Guardian: Yesterday the Guardian broke the story of the Kremlin papers, documents purportedly revealing that Vladimir Putin personally authorized a secret, multi-agency spy operation to support Donald Trump in the 2016 US presidential election.
In delving deeper into the papers, it appears the plot was presented as being entirely defensive: “At the moment the Russian Federation finds itself in a predicament. American measures continue to be felt in all areas of public life,” the papers begin.
- The papers list Trump’s personality flaws and “inferiority complex” as reasons why he would be perfect to weaken the US’s negotiating position.
- Evidence of Trump’s flaws was collected from surveillance and observation of his previous trips to Russia, the documents state.
- The report confirmed what Trump would later deny: that Putin’s spy agencies had gathered compromising material on him, possibly stretching back to Soviet KGB times.
- Trump visited communist Moscow and Leningrad in summer 1987 following an invitation from the Soviet envoy in New York. Trump returned in the 1990s, and early 2000s, seeking business deals, and flew in for the 2013 Miss Universe beauty contest, when he stayed in Moscow’s Ritz-Carlton hotel. Putin’s FSB agency had spy cameras in guest rooms, and a full-time officer on the premises, the Senate intelligence committee later found.
- “Considering certain events that took place during his stay on Russian Federation territory (Appendix 5 – personal characteristics Donald J Trump, paragraph 5), it is urgently necessary to use all means to promote his election to the post of President of the United States,” it says.
- Putin set up a special inter-departmental commission headed by his close ally Sergei Shoigu, Russia’s defence minister.
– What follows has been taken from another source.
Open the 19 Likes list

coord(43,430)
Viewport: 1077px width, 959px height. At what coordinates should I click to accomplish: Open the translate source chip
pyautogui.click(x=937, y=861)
Shoigu was in overall command of the operation to influence the 2016 US election. GRU military intelligence, SVR foreign intelligence and the FSB were all told to prepare immediate practical steps to help accomplish the report’s preferred scenario – a Trump victory.
- Asked at a joint press conference to condemn Kremlin hacking and dumping, Trump endorsed Putin’s assertion that Moscow had not interfered – a claim at odds with the findings of all 14 US intelligence agencies. After a backlash at home, and amid speculation the Russians were somehow blackmailing the president, Trump said he misspoke.
- According to US intelligence officials, Moscow sought to influence the 2020 election by spreading “misleading or unsubstantiated allegations” against Joe Biden.